| 1) THE DEACON IN
HISTORY
But first one needs to know something about the
deacon in history. We initially encounter the deacon in the famous passage in
Acts 6:2, where Peter says it is not proper for the apostles to give up
preaching so that they can wait on tables. Accordingly, they ordained seven
deacons, including the proto-martyr Stephen, to serve the Christian community.
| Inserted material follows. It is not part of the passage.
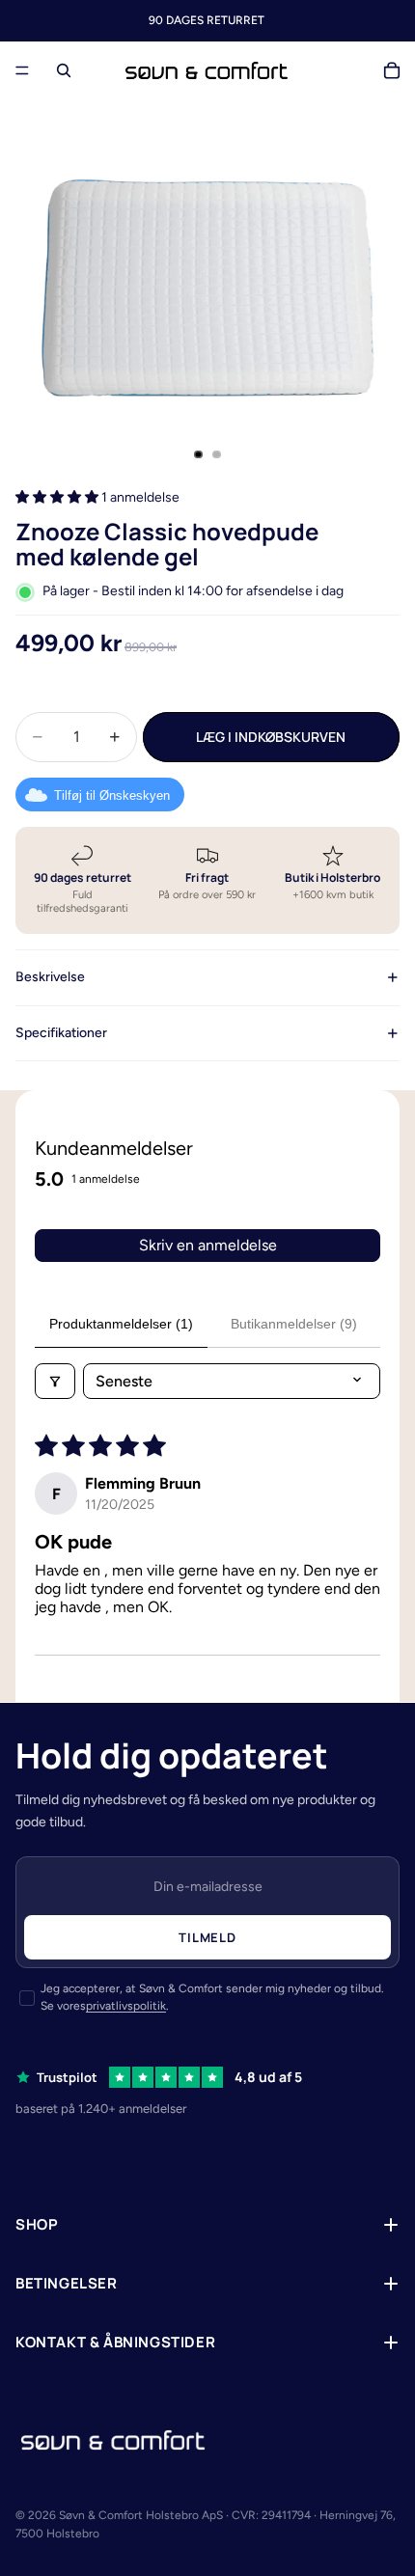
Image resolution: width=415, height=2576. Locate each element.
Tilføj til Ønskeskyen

By the end of the ancient world the deacon was the bishop's assistant, serving
as his "eyes and ears," taking care of church property as well as administrative
matters.
Deacons quickly became VIP's. One measure of the importance of
the deacon in the early church is the number of deacons elected pope in the
early Middle Ages. Of the thirty-seven men elected pope between 432 and 684
A.D., only three are known to have been ordained to priest before their election
to the Chair of Peter.[2]
In the course of time the bishop's principal
assistant, the <diaconus episcopi>, came to be called the archdeacon and
by the fifth century his role had developed into a powerful ecclesiastical
office. He had charge of church administration and of the care of the poor and
thus held the purse.
When archdeacons became too dominant sometimes
their bishops were minded to "kick them upstairs" by ordaining them priest
whereupon they would lose the office of archdeacon. Saint Jerome said,
"<archidiaconus injuriam putat si presbyter ordinetur,>" ("the archdeacon
thinks himself injured if ordained priest"), for then he would lose his powerful
archdiaconal office. Pope Gregory the Great, in fact, once upbraided a bishop
for ordaining his archdeacon priest with a view "craftily to degrade the
aforesaid archdeacon."
In ensuing centuries the archdeacon acquired the
duty of supervising and disciplining the lower clergy. Because of this role the
archdeacon acquired the right to examine candidates for ordination, and in the
ordinals we find the archdeacon now presenting to the bishop candidates for
priestly ordination and attesting their fitness.
Beginning with the
eighth century, the right to discipline the clergy brought to the archdeacon
ordinary jurisdiction and his own separate church court. And soon we find that
at least the larger dioceses were divided up into several archdeaconries, each
headed by an archdeacon who presided over a first instance tribunal and carried
out visitations to correct abuses and infractions of church canons. The
archdeacon also served as the bishop's administrative assistant in instituting
clerics to their benefices and watching over the decency of worship and the
repair of churches within his territory. In many places the archdeacon of the
see city also acted as vicar capitular, or diocesan administrator of the vacant
or impeded see.
From the eighth to the thirteenth century the power of
the archdeacon waxed greatly and archdeacons began to exercise quasi-episcopal
powers. Like bishops, they even began to appoint vicars and officials to carry
out their administrative and judicial functions, respectively. With the
development of the benefice system, moreover, archdeacons were no longer
removable at the whim of the bishop, since their archdeaconry was now
considered a benefice in which they had a life interest that was protected by
law, barring judicial privation for good cause. Their wide powers and fixity of
tenure made archdeacons serious rivals of bishops whose own authority over them
had begun to recede into something like that of a metropolitan over his
suffragan bishops. So powerful had the archdeacons become that a reform movement
was spawned and bishops began to counter the power of the archdeacons by
appointing priests as their vicars general and officials (or judicial
vicars). These priests enjoyed powers similar to those of archdeacons but,
importantly, their office was not a benefice and they served at the pleasure of
the bishop and were directly subject to his control. Once established, these
alternatives set the scene for a frontal assault on the power of the
archdeacons.
The Council of Trent's reforms drastically restricted the
archdeacon's power. Archdeacons were deprived of the power of excommunication
and of their jurisdiction in matrimonial and criminal matters. No longer could
they make visitations and order the correction of abuses, unless asked to do so
by the bishop. By the seventeenth century the once-powerful office had been
reduced to that of a master of pontifical ceremonies and the last vestige of the
office was the liturgical role in the ordination service of presenting the
ordinands to the bishop at priestly ordinations.
Now the office of archdeacon was merely ceremonial and the real power had
passed to the vicar general, vicar capitular and the judicial vicar-all priests.
The order of deacon itself became a mere apprenticeship to priesthood lasting
only a few months, even though until 1917 a deacon still could be canonically
appointed pastor of a parish or canon of a cathedral or cardinal of the Holy
Roman Church-as in the case of Pius IX's Secretary of State, Giacomo Cardinal
Antonelli (1806-1876), who never proceeded beyond the order of deacon.[3]